Hôtel Splendid only uses short sentences. All are in the present tense. Hôtel Splendid is Marie Redonnet’s first novel. It’s a tumultuous love story. The lovers are a swamp and a hotel.
“The Splendid is well-known,” writes Redonnet. “Even if it is not what it was, it’s the only hotel in the region. Grandmother was a pioneer. No one had ever had the idea of building a hotel so near the swamp.”
A nameless grandmother leaves the Hôtel Splendid to her nameless granddaughter. The nameless granddaughter is the novel’s narrator. The novel is named for the hotel, Hôtel Splendid. The drama of the novel is not that of the grandmother and granddaughter but of the hotel and the swamp.
The hotel exists because the swamp exists. The swamp was irresistible to the grandmother who wanted a hotel. Hôtel Splendid was born of the swamp. It owes its life to the swamp.
“The swamp deserves more attention,” Redonnet’s narrator writes. “It is a real nature preserve. There is always more of it to explore … In grandmother’s day, it was full of hunters. During the season, they stayed at the hotel. The canal that runs along the far end of the garden leads to the swamp. The Splendid has direct access to the swamp thanks to the canal.”

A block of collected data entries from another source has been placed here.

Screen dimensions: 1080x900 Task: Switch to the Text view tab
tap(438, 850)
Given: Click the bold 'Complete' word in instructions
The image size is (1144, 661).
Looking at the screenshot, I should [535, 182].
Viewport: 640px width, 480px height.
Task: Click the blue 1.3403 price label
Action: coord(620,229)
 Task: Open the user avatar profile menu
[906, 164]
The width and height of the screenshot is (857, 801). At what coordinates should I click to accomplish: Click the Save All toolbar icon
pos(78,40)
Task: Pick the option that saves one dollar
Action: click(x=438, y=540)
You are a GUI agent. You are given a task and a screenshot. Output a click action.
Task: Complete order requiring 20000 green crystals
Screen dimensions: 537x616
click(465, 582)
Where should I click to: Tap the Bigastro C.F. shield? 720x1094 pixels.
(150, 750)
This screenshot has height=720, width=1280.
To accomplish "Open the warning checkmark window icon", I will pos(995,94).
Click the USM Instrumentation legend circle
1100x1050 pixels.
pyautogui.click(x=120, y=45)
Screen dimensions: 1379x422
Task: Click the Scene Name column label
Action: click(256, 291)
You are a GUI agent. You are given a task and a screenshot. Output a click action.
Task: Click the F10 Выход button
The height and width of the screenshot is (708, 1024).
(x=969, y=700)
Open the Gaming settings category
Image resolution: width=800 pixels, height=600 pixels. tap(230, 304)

Hôtel Splendid loves the swamp as if the swamp were a mother. This is a turbulent love. The hotel needs, like any creature, to be separate, its own thing. But it can’t help but inherit the porousness of the swamp.
“You can see the swamp is spreading because the far end of the [hotel’s] garden is becoming marshy … The odor of the swamp comes into the hotel … From the rooms you have a lovely view of the Hôtel Splendid surrounded by water, and at night the signs reflected in the water.”
Since it owes its life to the swamp, Hôtel Splendid needs the swamp. It’s almost as if the hotel wants to let the swamp leak in. At the same time, the hotel must stand apart from the swamp.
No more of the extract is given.